Progress in the field of pediatric thyroid pathology has linked DICER1 mutations to benign follicular cell-derived thyroid
tumors (e.g.,
follicular adenoma with papillary architecture, follicular nodular disease), low-risk follicular cell-derived differentiated
thyroid carcinomas and PDTCs enriched in fatal or recurrent/progressive disease. The dismal outcome of DICER1-harboring pediatric PDTCs stems from a limited number of reported patients' data given the rarity of pediatric PDTCs. In light of the former observations, the current study assessed clinicopathological variables of a series of 5 pediatric (≤ 18 years old) PDTCs using the Turin criteria (WHO 2022) and also examined the status of DICER1 and TERT promoter mutations. Five PDTCs (3 males, 2 females) were included in the study.
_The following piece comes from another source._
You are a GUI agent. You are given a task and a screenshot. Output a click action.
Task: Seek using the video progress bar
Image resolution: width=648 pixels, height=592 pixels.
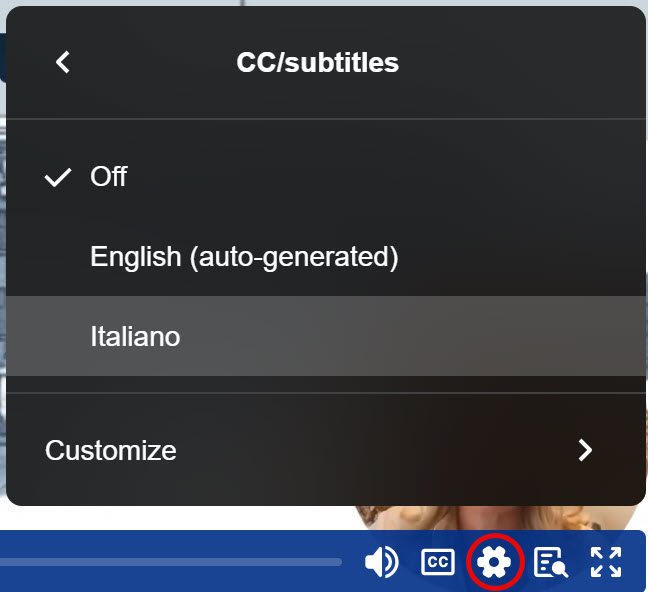tap(170, 562)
The mean age at the time of diagnosis was 15.4 years. No patients had a history of DICER1 syndrome-related
tumors or other clinicopathological diagnostic features of DICER1 syndrome. The mean
tumor size was 3.9 cm. All
tumors were completely submitted for microscopic examination. There was increased mitotic activity ranging from 3 to 10 mitoses per 2 mm2.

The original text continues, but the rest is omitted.